Ella había pasado mucho tiempo tratando de evitarlo porque presentía los problemas. Si por ejemplo estaba en un lugar lleno de gente, contaba cuántas personas vestían de rojo o se embarcaba en conversaciones fútiles. No les resultaba fácil tirar la primera piedra y la tensión de la espera agregaba un toque agridulce. Ambos sabían que ya era tarde para curarse.
Ella había estudiado sus movimientos largo tiempo y se había detenido en lugares insospechados como el vello de sus brazos o los cordones gastados de sus zapatillas. Sabía que se comía las uñas y se daba cuenta cuando estaba triste por el brillo de sus ojos. El a veces no podía disimular que le gustaba y cuando se descuidaba le dirigía una de sus largas miradas.
Estuvieron meses en una suerte de absurda guerra fría de aparente indiferencia. Pero ya tenían la idea y era sólo cuestión de tiempo para que se pusieran de acuerdo. La calma antes de la tormenta estaba por quebrarse.
Esa noche era ahora o nunca para ellos. Más ahora que nunca a partir del momento en que él se ofreció para llevarla.
- No me digas que nunca pensaste algo como eso- le dijo él en el semáforo.

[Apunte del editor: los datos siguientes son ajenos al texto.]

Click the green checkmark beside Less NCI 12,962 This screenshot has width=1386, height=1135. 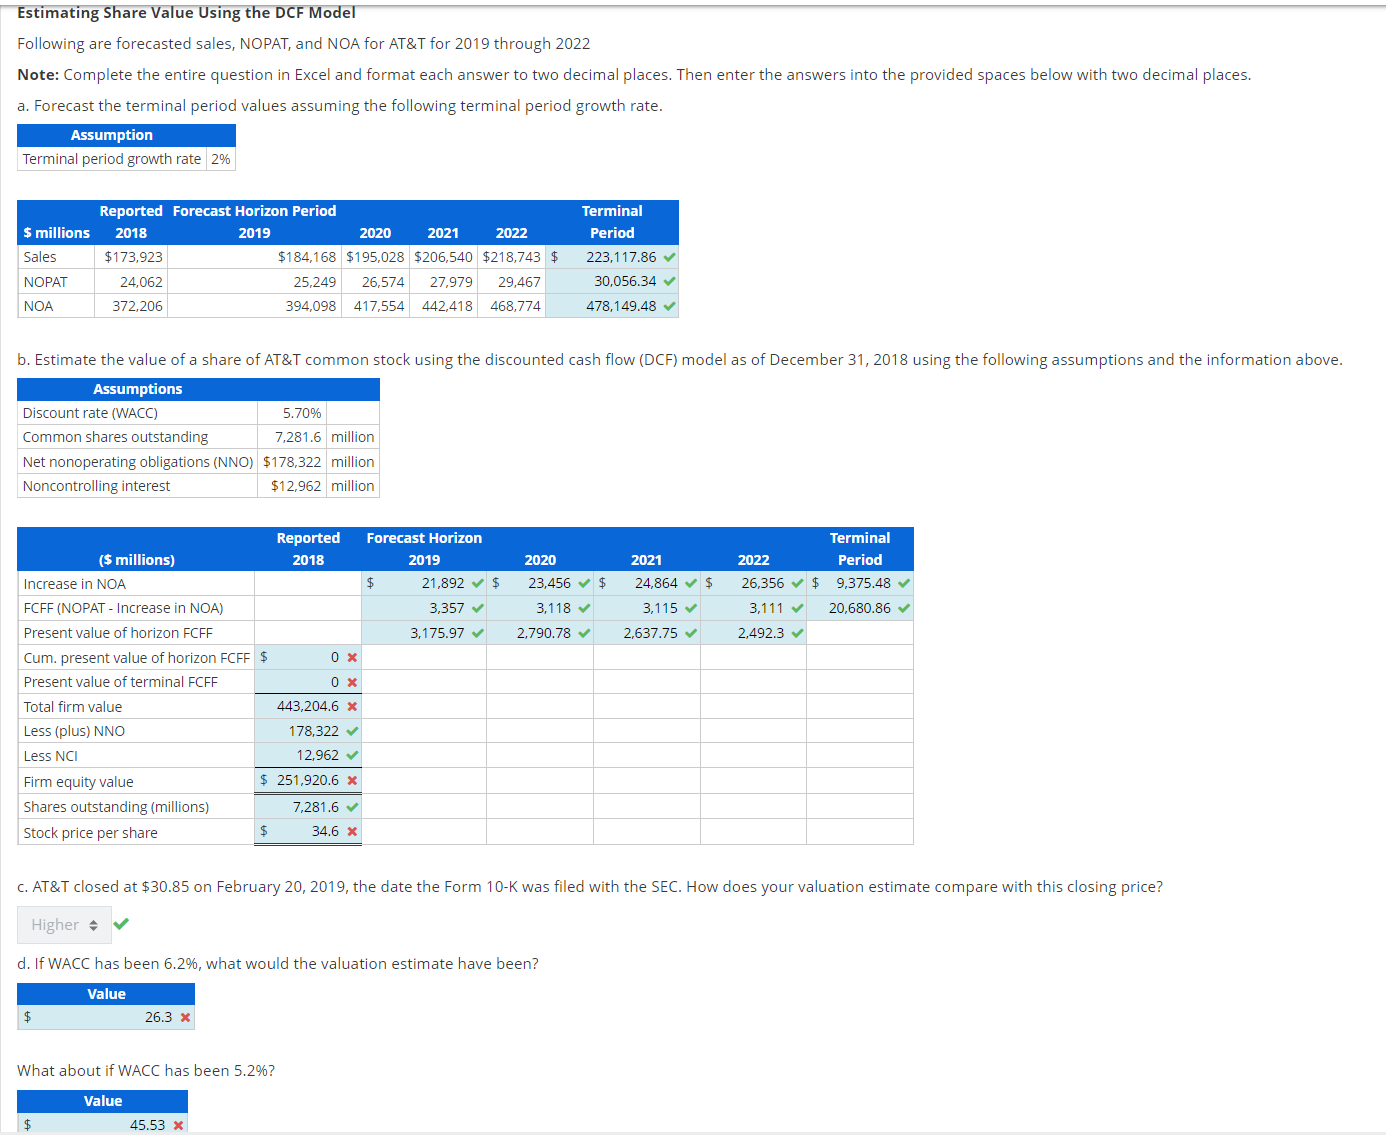click(352, 755)
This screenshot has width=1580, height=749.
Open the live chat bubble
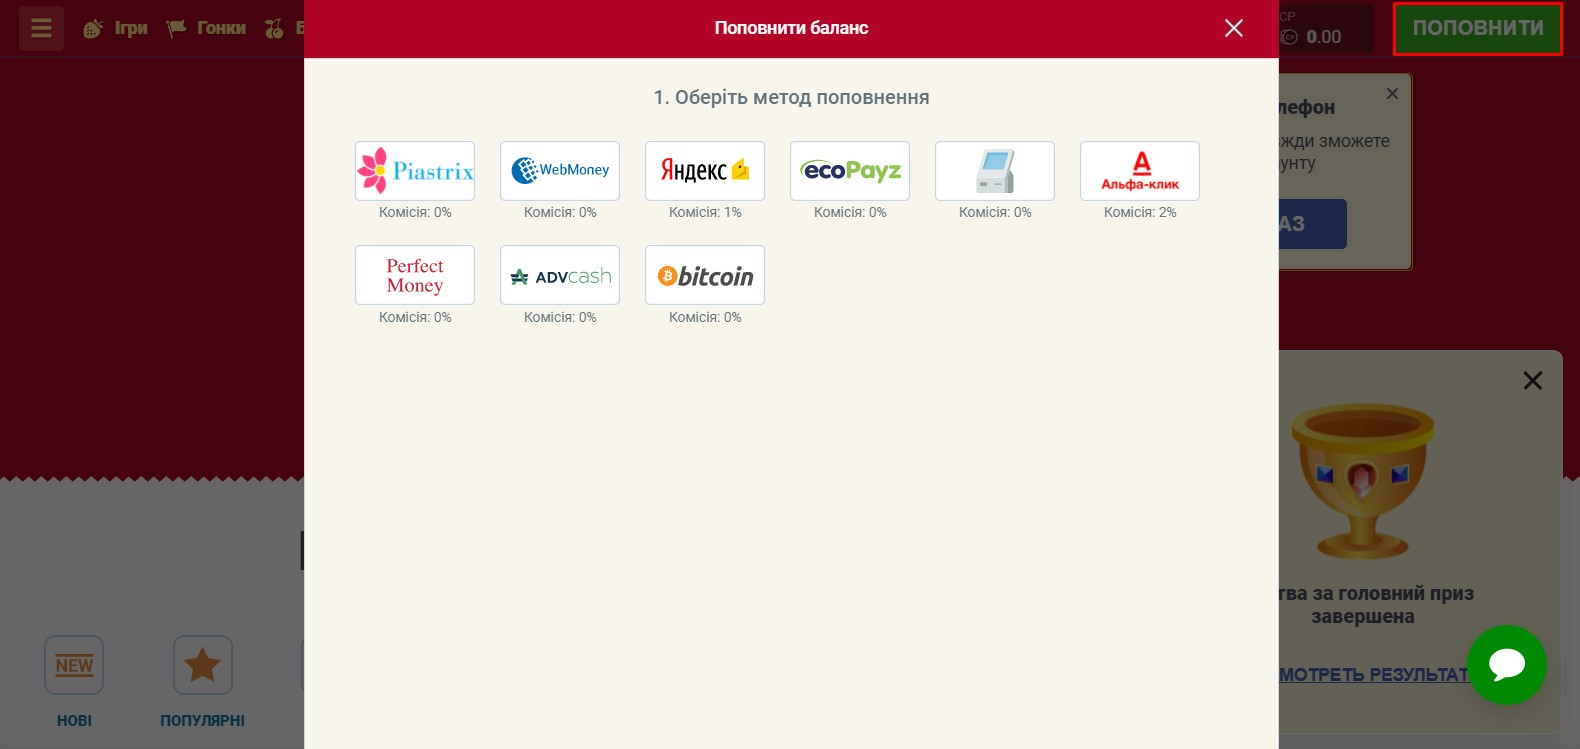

- Sí, es cierto. Vos sabés mejor que yo como termina la historia y miento si te digo que no- le contestó ella cuando cruzaban la calle.
- Y como nadie se dio cuenta, después la embarrás del todo porque ya que te ensuciaste…
- Es el sabor de hacer lo que se supone que no se debe hacer, ¿no?
El asintió y dobló en la esquina. La última frase resonaba entre ellos. El la miró detenidamente mientras ella le indicaba dónde quedaba su casa. Observó con atención el movimiento de sus manos señalando y el color de sus uñas. Ella se dio vuelta y advirtió lo que decían sus ojos. No se esforzó por ocultarse porque ya no tenían por qué resistir al aire que libremente fluía. Ya no tenían que dar ni que pedir consejos. Ni que pensar en hacer las compras o en trabajar hasta tarde. Nada. No había nada entre ellos que lo tenían todo: un hermoso caos esperándolos.